Raspberry 

University of Oregon Special Collections and University Archives. For a digitization of the entire book, see:

https://oregondigital.org/catalog/oregondigital:df735x09c

Thornton, Robert John. A New Family Herbal or Familiar Account of the Medical Properties of British and Foreign plants also their uses in Dying, 1814, Special Collections and University Archives, University of Oregon Libraries, Eugene, Oregon. QK99 .A1 T56.

At first glance, this illustration of a raspberry bush may seem ordinary. But for the nineteenth-century eye, the sole red berry leaps off the page from its stark white backdrop. Physician and botanist Robert Thornton describes his work as “humble,” but these hand-painted images were at the time quite controversial. Thornton’s book was largely influenced by the work of Carl Linnaeus, someone who stood in firm opposition to most visual representations, and to color. As a result, many botanical texts had taken a step back from color, including Linnaeus' own publications, which included no images at all.  For Thornton, it was “humble” in contrast to his previous works that were filled with saturated illustrations of plants in rich landscapes. But in his “family” herbal, Thornton seeks to make the work of Linnaeus palatable to a less wealthy and learned readership . With this audience in mind, Thornton used the newly developed and cheaper wood-engraving method (in contrast to copperplate engraving) to keep costs low.

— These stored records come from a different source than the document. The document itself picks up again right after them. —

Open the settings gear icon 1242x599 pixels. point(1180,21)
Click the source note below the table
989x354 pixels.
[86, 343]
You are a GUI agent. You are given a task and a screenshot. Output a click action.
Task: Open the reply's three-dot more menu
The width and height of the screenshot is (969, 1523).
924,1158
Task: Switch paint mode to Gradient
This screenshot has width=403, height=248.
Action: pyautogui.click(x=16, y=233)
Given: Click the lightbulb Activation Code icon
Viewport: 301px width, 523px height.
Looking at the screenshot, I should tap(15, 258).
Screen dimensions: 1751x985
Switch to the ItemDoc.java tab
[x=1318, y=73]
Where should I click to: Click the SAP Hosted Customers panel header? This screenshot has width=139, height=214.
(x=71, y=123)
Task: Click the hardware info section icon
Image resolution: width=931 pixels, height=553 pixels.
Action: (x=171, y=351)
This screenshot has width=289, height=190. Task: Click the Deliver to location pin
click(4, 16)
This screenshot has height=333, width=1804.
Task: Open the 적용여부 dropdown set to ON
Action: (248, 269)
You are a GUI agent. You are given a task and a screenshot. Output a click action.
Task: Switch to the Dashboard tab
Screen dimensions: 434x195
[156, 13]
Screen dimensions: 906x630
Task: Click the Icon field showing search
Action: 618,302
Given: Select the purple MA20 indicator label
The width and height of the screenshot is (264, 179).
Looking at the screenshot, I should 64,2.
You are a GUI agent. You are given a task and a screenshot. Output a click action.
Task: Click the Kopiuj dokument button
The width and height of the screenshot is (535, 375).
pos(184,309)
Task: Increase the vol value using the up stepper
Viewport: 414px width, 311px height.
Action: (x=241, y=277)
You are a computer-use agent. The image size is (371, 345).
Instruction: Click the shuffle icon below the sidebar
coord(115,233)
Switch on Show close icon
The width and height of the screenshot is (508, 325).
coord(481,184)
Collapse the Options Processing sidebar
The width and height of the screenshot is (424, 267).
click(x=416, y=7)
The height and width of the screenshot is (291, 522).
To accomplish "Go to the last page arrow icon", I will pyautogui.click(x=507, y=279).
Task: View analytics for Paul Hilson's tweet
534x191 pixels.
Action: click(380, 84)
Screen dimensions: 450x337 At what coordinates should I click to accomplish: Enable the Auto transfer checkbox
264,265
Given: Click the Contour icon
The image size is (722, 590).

We do not see the full-scale Linnaean influence one might expect, like imagery of botanical sexual anatomy, but each plant does have a brief description of its Linnaean classification to gradually acclimate the reader. Nowadays, we tend to think of Linnaeus as inherently famous, but it was actually works like Thornton’s that  helped establish his scientific authority for a broad public in competition with the many other taxonomic systems available at the time.